Jesus points out that a man and a woman are joined in a covenant by God Himself, linked by a bond that is real and permanent. To his disciples, he reaffirms that neither the husband nor the wife is free through divorce to marry again!

What’s the big deal? We are careful about how we talk about marriage because we must be careful about how we understand the way we participate in the life of God. If we get our theology of marriage wrong, it threatens to distort our theology of salvation. Marriage is a central Scriptural metaphor to describe this: as God is a communion of Persons, a communion of Love, so WE are created in His image and likeness, to live in communion; in addition, God is portrayed as Bridegroom and His people (that’s us) as His BRIDE. So the Sacrament of Marriage is a sign of God’s love for the Church, His Bride.

The truth of the matter is that in the sacrament of Marriage, spouses are given the grace to make manifest to the world Christ’s faithful, fruitful love for his bride, the Church.
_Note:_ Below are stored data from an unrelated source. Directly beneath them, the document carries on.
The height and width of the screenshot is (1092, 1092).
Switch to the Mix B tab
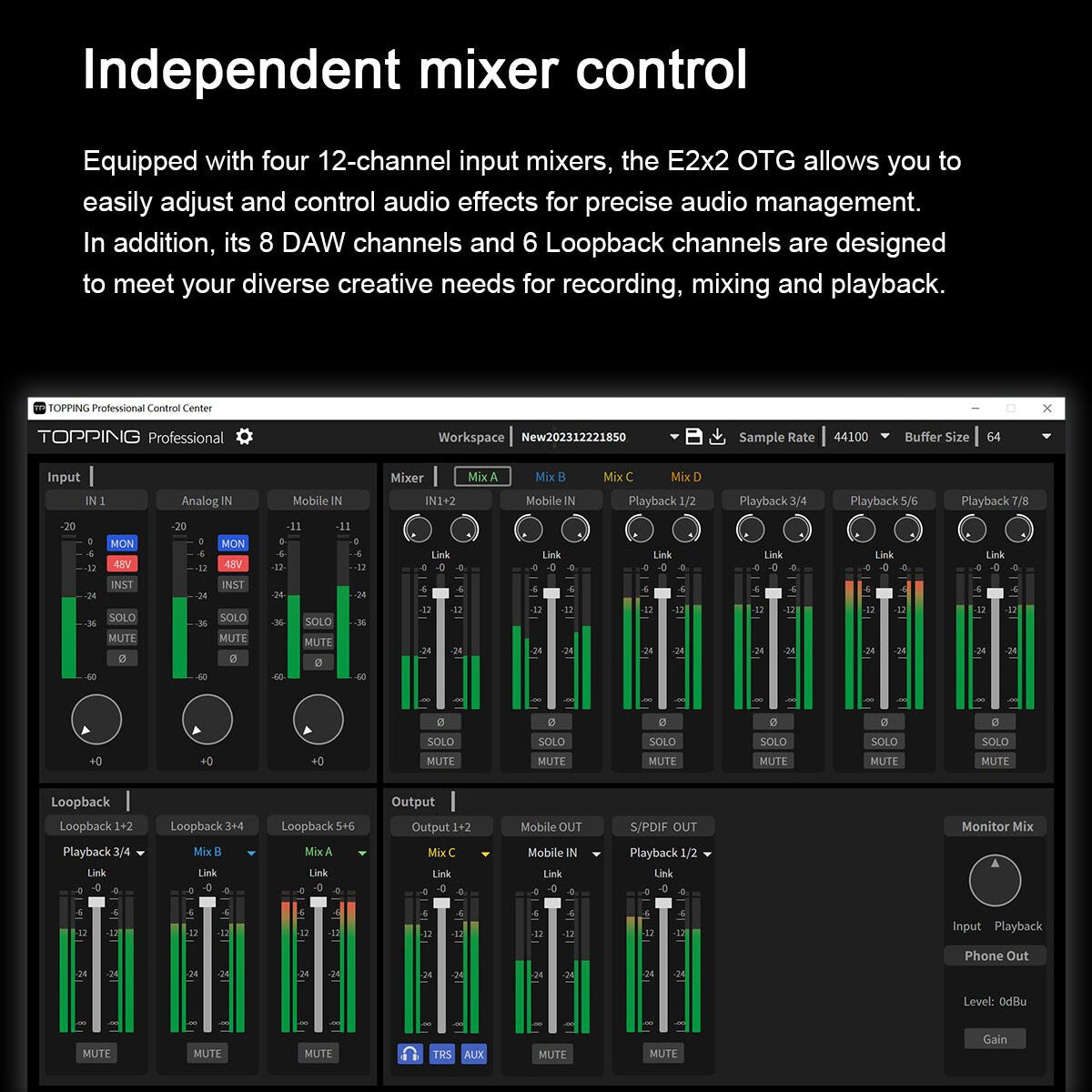(550, 476)
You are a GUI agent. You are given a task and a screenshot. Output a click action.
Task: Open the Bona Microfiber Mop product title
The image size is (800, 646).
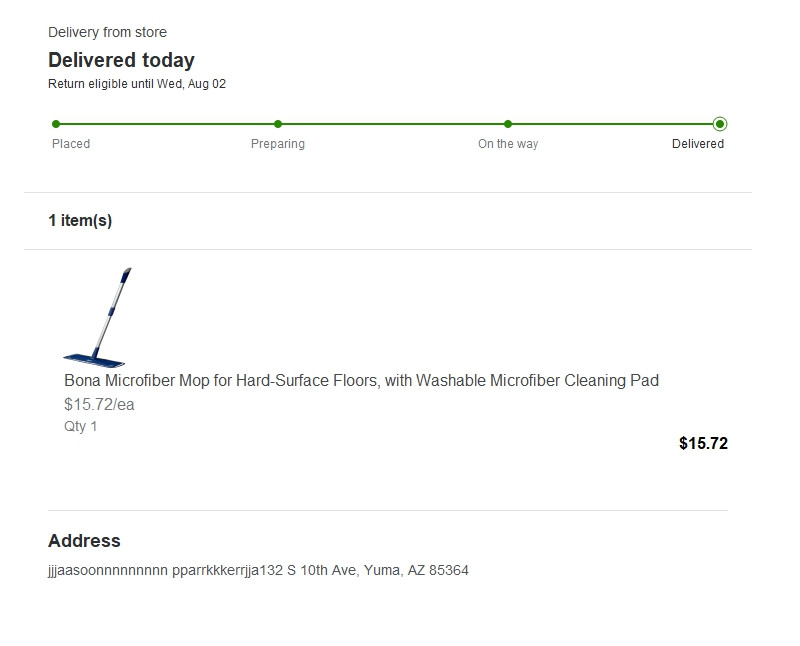(361, 381)
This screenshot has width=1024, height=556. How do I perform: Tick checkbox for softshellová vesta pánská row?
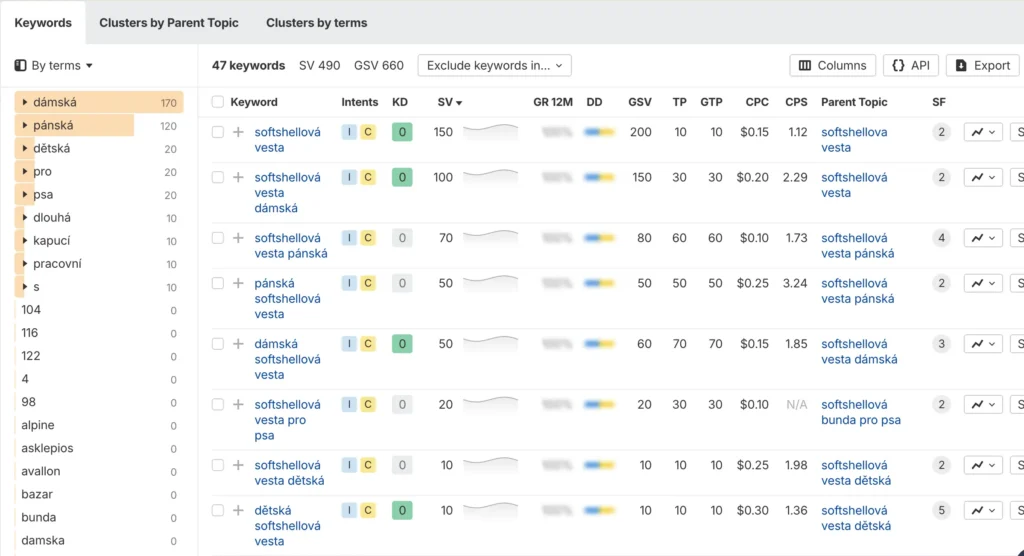point(217,238)
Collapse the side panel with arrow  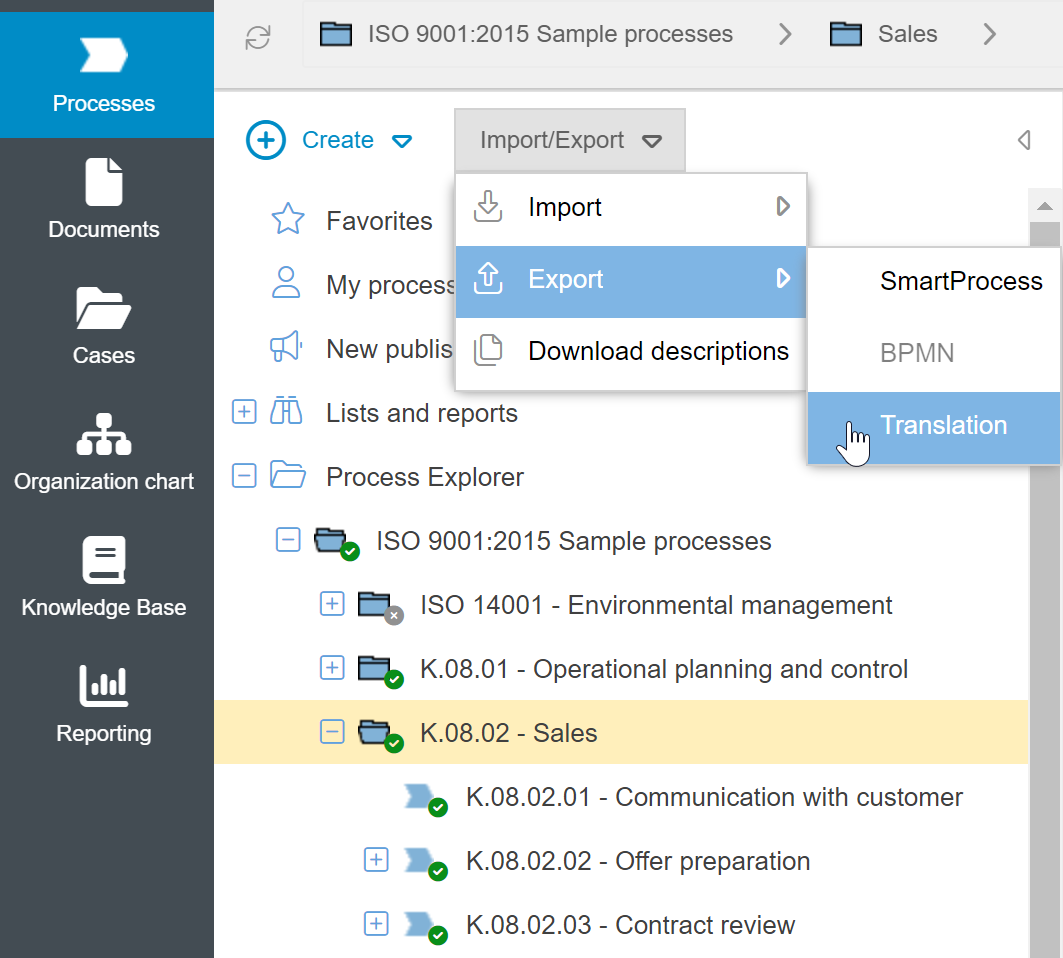coord(1023,140)
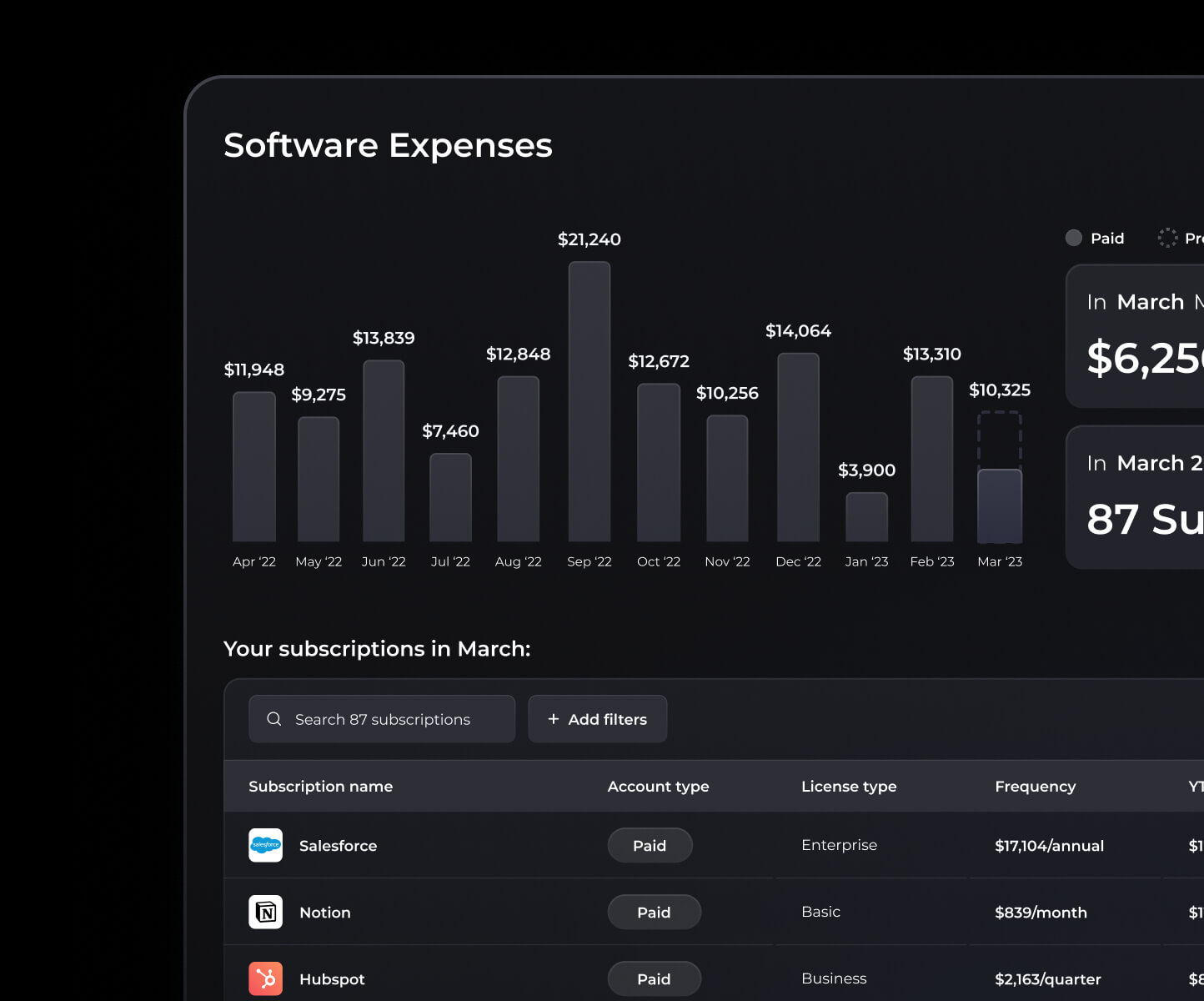1204x1001 pixels.
Task: Click the Hubspot logo icon
Action: pyautogui.click(x=265, y=978)
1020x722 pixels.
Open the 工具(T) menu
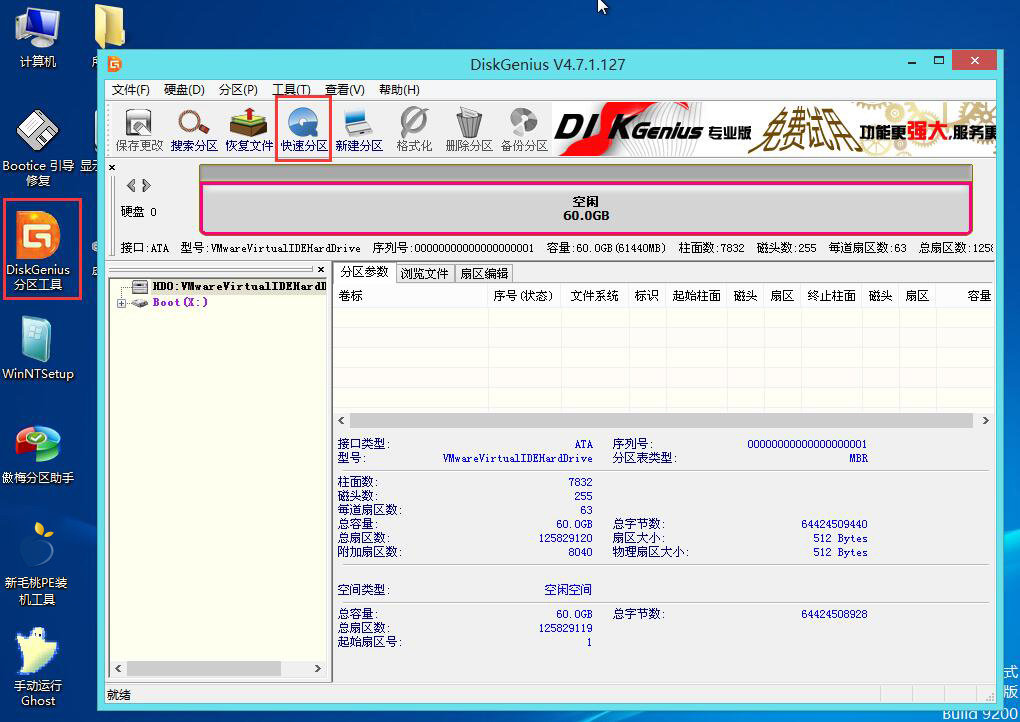click(x=292, y=89)
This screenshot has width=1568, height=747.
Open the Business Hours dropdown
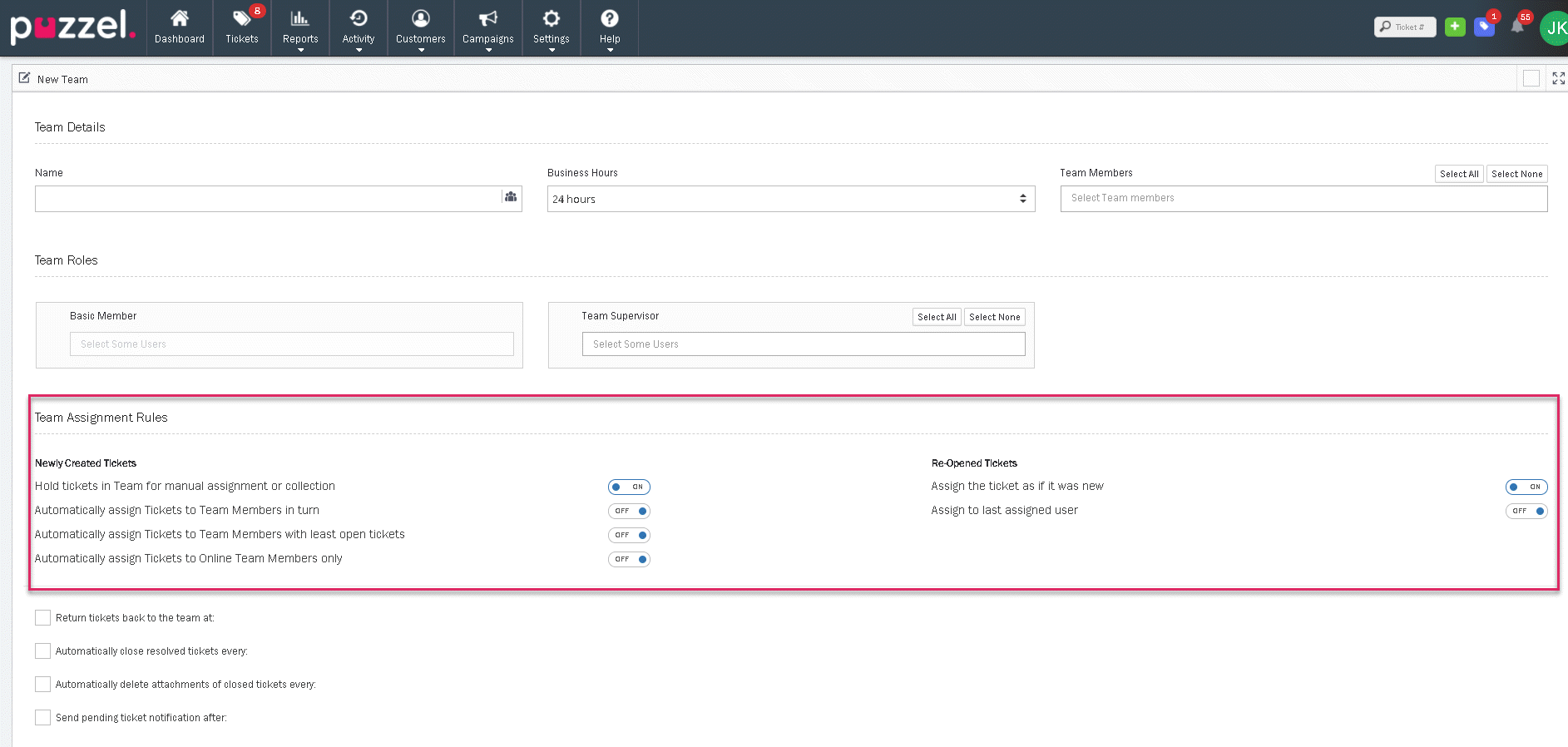(x=790, y=199)
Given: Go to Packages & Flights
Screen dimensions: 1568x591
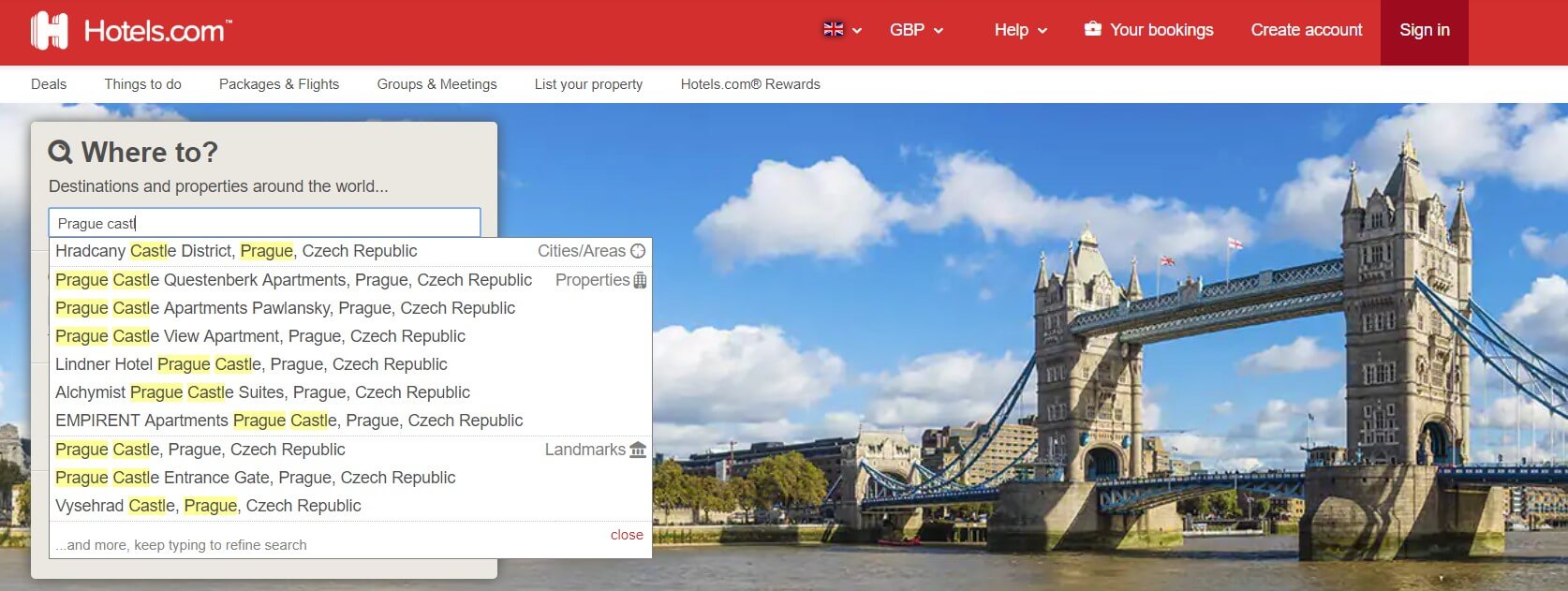Looking at the screenshot, I should pyautogui.click(x=279, y=84).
Contemporary Christians sometimes misunderstand this, or think that Catholic declarations of nullity (commonly, but not quite accurately, called “annulments”) are a kind of “Catholic divorce.” But they are very different! Divorce is a legal designation about the END of a marriage; a declaration of nullity is a religious statement about the BEGINNING of a marriage, about its sacramental status (not the historical, legal, or emotional truth of it!). In granting a declaration of nullity, the Church is stating that one of the essential elements required for a binding union was missing from the beginning, and offering those who entered into a marriage that was lacking in some crucial aspect the gift of freedom to move forward in right relationship with the Church and with truth, which is sanctifying!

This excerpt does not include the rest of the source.